FIRST PERSON
Masters of the Harlem River
By John E. Mulligan III ’72
Members of the Columbia lightweight crew reunited after 35 years and rowed in the
Head of the Charles Regatta in October 2006.
Photo: Gerald T. Mulligan
Almost four decades ago, a rudderless group of Columbia undergraduates found refuge from the
storms at a great university that seemed, like so much of the wider world, to have gone mad. Our
unlikely haven was an aging, whitewashed boathouse at the northern tip of Manhattan, and the dirty
waters of the Harlem River beyond.
We had an improbable guide through the crisis of the ’60s, a time of anti-war passions fed
by radical politics and a blossoming culture of drugs. This stoic, sometimes distant figure was a
first-time coach, a world-class oarsman, a Marine grievously wounded in Vietnam.

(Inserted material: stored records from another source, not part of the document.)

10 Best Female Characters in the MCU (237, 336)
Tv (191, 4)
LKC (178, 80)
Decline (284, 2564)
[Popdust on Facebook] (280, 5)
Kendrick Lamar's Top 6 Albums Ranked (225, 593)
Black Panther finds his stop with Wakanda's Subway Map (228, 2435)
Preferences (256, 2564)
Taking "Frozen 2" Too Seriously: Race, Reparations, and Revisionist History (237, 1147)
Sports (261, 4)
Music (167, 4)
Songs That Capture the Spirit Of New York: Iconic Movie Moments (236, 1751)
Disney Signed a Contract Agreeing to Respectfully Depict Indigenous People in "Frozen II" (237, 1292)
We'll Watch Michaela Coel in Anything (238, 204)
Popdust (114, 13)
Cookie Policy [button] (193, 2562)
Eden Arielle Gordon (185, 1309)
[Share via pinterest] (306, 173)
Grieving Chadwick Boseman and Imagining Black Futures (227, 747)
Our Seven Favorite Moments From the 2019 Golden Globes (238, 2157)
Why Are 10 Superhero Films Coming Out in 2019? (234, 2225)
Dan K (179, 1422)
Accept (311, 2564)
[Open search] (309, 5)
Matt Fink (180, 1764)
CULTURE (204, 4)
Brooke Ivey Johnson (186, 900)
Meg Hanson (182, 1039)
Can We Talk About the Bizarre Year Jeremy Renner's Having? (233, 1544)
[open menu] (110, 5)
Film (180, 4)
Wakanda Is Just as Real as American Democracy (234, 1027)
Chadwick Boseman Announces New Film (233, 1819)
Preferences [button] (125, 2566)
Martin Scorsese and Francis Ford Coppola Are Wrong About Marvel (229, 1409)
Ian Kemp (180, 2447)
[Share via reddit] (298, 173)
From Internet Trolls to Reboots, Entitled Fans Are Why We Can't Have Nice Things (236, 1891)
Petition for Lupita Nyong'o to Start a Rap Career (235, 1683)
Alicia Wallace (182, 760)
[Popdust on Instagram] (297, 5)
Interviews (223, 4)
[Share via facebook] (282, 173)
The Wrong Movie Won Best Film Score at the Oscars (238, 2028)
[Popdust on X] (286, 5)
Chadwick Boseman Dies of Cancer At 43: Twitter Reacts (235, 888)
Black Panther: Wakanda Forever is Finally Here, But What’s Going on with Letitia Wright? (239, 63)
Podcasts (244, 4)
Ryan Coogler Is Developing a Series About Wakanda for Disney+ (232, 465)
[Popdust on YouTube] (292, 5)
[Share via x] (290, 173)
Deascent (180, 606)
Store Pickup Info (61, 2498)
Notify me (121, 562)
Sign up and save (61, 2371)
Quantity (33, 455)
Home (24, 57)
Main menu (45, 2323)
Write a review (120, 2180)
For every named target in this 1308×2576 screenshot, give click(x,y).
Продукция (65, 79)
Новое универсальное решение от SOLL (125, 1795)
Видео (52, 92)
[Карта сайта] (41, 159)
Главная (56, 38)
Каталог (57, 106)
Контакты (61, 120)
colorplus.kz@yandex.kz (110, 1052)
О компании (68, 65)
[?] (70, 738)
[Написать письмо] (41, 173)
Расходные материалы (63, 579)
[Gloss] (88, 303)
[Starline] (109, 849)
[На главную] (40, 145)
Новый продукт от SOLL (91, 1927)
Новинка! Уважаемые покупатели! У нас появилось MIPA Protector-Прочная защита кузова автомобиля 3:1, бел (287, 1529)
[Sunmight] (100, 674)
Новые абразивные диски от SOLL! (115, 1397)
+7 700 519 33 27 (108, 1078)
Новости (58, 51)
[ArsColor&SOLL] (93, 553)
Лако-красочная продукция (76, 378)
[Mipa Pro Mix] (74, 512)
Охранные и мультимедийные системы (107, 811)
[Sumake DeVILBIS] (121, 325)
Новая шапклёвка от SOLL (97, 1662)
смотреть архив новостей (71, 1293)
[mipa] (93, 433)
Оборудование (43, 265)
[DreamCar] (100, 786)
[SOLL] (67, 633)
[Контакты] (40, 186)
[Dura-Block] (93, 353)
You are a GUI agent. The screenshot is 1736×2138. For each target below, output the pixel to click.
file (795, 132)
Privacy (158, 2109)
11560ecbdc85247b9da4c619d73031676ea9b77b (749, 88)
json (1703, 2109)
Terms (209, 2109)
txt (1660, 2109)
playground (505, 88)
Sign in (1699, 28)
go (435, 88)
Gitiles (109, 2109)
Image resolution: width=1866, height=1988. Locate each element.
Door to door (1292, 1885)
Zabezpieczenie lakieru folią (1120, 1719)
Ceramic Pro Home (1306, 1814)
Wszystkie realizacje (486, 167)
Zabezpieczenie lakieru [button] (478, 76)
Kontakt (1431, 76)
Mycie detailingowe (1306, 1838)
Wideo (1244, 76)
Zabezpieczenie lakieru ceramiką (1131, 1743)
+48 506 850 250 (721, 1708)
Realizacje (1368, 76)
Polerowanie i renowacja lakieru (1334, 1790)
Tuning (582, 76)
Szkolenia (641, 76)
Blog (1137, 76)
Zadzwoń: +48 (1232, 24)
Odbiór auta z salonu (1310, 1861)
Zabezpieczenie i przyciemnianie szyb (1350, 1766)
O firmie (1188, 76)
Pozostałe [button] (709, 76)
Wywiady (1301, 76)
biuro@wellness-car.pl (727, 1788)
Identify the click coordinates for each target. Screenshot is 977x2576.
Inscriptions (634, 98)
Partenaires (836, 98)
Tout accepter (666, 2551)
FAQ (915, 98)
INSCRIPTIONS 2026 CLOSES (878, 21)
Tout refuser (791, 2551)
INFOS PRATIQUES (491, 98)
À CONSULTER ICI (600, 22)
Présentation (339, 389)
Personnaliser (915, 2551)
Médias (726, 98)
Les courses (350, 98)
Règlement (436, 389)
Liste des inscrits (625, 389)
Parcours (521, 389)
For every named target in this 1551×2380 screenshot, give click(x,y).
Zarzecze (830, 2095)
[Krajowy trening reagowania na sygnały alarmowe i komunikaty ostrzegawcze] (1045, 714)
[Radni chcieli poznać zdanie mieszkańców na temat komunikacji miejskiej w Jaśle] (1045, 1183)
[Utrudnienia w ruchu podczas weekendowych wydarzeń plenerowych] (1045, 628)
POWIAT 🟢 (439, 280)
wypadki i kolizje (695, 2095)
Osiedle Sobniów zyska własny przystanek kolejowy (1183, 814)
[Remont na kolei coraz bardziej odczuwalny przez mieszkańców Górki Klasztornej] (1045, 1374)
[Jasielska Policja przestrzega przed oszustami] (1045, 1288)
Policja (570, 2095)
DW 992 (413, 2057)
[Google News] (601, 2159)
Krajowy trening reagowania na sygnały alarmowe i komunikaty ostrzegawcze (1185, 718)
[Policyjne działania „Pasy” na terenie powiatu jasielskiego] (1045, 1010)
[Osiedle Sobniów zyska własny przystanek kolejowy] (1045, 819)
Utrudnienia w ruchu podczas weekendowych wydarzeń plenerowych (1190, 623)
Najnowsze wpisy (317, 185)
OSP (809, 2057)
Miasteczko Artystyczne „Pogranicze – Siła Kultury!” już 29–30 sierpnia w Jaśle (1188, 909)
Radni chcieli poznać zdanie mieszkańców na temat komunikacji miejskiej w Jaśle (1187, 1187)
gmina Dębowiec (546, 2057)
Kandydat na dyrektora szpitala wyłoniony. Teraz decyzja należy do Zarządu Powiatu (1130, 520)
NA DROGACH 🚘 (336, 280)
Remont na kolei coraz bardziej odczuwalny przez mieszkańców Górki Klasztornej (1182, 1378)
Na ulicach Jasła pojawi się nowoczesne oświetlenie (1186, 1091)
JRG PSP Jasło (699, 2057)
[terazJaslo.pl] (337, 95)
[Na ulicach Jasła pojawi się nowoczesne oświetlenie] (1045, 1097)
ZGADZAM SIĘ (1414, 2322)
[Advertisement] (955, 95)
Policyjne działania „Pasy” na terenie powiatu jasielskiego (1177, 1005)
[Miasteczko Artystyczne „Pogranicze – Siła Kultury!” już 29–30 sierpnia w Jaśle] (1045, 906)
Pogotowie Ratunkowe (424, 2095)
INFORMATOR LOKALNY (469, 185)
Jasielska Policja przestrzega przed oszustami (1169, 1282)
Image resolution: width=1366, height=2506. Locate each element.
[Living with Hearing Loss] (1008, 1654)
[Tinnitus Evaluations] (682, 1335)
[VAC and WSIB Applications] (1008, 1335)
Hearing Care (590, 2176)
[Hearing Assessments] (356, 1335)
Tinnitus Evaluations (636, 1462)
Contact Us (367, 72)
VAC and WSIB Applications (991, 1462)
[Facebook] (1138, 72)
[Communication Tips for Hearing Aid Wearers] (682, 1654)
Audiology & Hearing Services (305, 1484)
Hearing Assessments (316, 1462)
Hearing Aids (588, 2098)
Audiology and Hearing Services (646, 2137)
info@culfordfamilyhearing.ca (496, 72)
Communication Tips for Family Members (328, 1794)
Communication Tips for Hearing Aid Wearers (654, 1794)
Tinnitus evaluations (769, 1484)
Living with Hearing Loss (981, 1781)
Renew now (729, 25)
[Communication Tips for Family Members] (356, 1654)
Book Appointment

From a ragtag collection
of practiced losers, he forged a superior Columbia racing crew and led it to England’s venerable
Henley Royal Regatta in 1971. Along the way, John Abele gave us something richer than rowing honors.
Last fall, the core of that crew chased another unlikely dream, the brainchild of one of our freshman
leaders, Manhattan lawyer Peter Darrow ’72. We entered Boston’s prestigious Head of the
Charles Regatta, in the euphemistically named Senior Masters Division.
Our one and only practice as a group was a fiasco. Coxswain Dave Flannery ’72, a Georgia
geneticist accustomed to ruling a major hospital unit, tugged at defective rudder controls.
The shell veered through lane buoys toward onrushing crews. Limping back to our dock, we passed Harvard’s
slate-roofed palace of rowing — a reminder of the hard times before our moment in the sun.
Spring 1968
As a freshman rower in 1967, Marc Binder ’71 was disheartened by the daily journey from
the oasis of the Columbia campus to the dreariness of the Harlem River — the decrepit warehouses,
the Con Ed smokestacks, the kids hurling rocks from the shore. The flotsam and jetsam
was astonishingly foul: raw sewage, orange peels, oil cans, condoms, even a bloated cow carcass.
Once in our later years, a human cadaver floated by.
Winter training meant “the tanks,” a subterranean rowing contraption deep under Low
Library. “It was the fourth circle of Hades, just below the philanderers and just above the
pedophiles,” Binder recalls. “Satan himself presided from a great black throne, with
steam vents hissing around his ears.”
Columbia’s campus strike of 1968 devastated the solidarity of the crew. The lightweights
were split between those for and those against the seizure of several buildings by student protestors.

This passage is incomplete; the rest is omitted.